Le gouvernement du Québec entend investir des sommes additionnelles pour soutenir son plan dans les cinq prochaines années. Le ministre Pierre Dufour a confirmé une augmentation du budget de sylviculture de 25 M$ par année pour les 5 prochaines années. Le budget annuel passera donc de 225 M$ pour l’industrie sylvicole à 250 M$ (rattrapage de l’indexation depuis 2013). Cette annonce, selon le ministre, donne une plus grande prévisibilité aux entreprises en travaux sylvicoles qui doivent faire face à des défis importants.

La stratégie du gouvernement du Québec est également basée sur la forêt privée. Il n’a cependant pas été possible de connaître mercredi la répartition des nouveaux budgets entre la forêt privée et la forêt publique.

Le ministre Pierre Dufour a répété à quelques reprises que le plan déposé par le gouvernement était appuyé par les vérifications du Forestier en chef. Il tient aussi compte des autres particularités associées à la forêt avec la création des aires protégées et la stratégie caribou qui devra un jour ou l’autre être déployée. Québec a d’autre part abandonné l’idée de dédier des territoires à la production intensive de bois. Chacune des régions du Québec devra présenter une stratégie d’ici décembre 2021 et l’addition de ces stratégies devra permettre d’atteindre les objectifs pour l’ensemble du Québec.

La région du Saguenay-Lac-Saint-Jean, il faut le mentionner, a déjà sa propre stratégie de production de bois depuis au moins sept ans. Il s’agit d’une stratégie qui repose sur des outils de mesure déployés un peu partout sur le territoire.
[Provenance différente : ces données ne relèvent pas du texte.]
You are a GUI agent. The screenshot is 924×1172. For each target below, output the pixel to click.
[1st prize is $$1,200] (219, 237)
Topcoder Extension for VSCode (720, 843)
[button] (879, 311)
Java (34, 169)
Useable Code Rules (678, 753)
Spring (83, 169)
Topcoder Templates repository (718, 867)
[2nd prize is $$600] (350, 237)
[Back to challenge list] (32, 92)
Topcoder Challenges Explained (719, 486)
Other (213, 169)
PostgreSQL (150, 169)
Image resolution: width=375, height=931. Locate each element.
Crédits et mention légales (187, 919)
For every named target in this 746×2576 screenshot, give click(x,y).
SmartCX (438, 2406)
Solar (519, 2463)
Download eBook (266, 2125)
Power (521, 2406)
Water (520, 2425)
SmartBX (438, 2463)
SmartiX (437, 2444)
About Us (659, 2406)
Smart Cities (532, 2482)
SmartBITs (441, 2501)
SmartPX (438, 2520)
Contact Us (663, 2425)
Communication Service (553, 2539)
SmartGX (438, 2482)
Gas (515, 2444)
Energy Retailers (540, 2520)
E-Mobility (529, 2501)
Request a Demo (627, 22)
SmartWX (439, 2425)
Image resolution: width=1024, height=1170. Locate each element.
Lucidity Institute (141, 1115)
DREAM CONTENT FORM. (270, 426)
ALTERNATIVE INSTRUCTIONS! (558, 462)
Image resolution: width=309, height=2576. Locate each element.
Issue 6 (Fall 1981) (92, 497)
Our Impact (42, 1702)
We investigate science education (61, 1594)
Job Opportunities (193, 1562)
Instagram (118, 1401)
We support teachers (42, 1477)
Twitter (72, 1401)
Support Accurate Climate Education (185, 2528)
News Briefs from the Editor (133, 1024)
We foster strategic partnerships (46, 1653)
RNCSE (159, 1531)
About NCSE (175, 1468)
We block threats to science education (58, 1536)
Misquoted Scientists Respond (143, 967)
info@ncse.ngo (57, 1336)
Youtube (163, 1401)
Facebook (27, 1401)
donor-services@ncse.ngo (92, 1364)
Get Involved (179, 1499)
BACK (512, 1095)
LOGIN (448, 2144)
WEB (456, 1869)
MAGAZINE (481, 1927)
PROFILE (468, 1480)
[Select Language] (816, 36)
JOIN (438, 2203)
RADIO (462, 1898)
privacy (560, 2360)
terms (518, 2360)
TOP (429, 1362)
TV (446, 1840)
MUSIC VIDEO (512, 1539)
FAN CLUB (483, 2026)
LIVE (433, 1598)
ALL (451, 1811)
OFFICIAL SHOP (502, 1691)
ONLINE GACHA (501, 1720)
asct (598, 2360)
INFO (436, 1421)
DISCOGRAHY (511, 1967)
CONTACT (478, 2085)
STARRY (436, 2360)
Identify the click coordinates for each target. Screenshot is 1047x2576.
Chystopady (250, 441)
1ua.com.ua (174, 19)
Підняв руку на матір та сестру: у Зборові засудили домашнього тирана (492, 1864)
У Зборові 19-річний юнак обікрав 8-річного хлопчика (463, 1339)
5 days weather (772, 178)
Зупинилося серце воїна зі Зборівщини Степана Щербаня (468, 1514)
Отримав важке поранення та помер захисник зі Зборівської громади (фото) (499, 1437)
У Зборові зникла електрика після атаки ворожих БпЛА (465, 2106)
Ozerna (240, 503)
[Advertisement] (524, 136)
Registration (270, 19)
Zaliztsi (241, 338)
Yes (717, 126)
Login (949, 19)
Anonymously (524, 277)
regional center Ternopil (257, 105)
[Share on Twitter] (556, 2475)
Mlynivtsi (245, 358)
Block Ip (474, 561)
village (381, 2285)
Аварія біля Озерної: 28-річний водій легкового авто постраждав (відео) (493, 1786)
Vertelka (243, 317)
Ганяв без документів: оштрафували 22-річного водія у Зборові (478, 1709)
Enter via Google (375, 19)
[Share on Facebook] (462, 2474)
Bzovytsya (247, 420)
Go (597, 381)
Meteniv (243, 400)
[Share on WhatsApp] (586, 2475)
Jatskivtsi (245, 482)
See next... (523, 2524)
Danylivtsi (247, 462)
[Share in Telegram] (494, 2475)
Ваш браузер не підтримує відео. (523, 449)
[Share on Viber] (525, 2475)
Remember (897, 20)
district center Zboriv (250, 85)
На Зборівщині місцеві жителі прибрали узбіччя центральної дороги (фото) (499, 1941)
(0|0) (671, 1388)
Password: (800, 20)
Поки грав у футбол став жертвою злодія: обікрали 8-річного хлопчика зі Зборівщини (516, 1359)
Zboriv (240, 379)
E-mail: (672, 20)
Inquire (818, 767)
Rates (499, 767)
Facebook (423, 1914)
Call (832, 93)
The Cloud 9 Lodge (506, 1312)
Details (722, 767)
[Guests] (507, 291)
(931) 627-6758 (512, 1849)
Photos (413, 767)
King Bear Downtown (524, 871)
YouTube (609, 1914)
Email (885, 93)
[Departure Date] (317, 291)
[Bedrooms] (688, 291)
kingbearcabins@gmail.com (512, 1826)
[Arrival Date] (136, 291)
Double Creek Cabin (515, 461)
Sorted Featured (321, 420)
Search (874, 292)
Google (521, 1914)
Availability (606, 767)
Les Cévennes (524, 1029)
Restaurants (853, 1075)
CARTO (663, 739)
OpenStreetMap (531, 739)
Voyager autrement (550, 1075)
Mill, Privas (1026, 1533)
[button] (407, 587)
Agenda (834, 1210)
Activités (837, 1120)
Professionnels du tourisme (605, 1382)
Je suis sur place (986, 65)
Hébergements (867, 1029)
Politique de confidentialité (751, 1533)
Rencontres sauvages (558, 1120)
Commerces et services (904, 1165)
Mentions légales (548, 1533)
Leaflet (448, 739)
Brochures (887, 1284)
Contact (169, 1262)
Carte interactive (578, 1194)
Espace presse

Le ministre ne semble pas inquiet quant à l’acceptabilité sociale de cette stratégie. De plus en plus de groupes réclament une diminution de la récolte forestière alors que Québec propose une augmentation. Selon Pierre Dufour, il y a effectivement de l’opposition dans certains secteurs, mais il croit qu’il sera possible de rallier la population à ce plan qui vise à supporter la relance économique tout en permettant de lutter contre les changements climatiques.

La grogne persiste dans les régions et au sein des entreprises depuis les annonces sur la modification administrative du régime forestier. Le ministre Pierre Dufour a confirmé mercredi que le coût de la fibre représentait effectivement un enjeu. Il a demandé d’attendre la mise en place des modifications administratives.

En plus de la stratégie de production de bois, le ministère a présenté une nouvelle mouture de la stratégie d’utilisation du bois dans la construction des immeubles ou des infrastructures. Cette stratégie est une mise à jour de la charte du bois et rien n’assure que les immeubles publics ainsi que des ouvrages comme les ponts seront érigés en bois.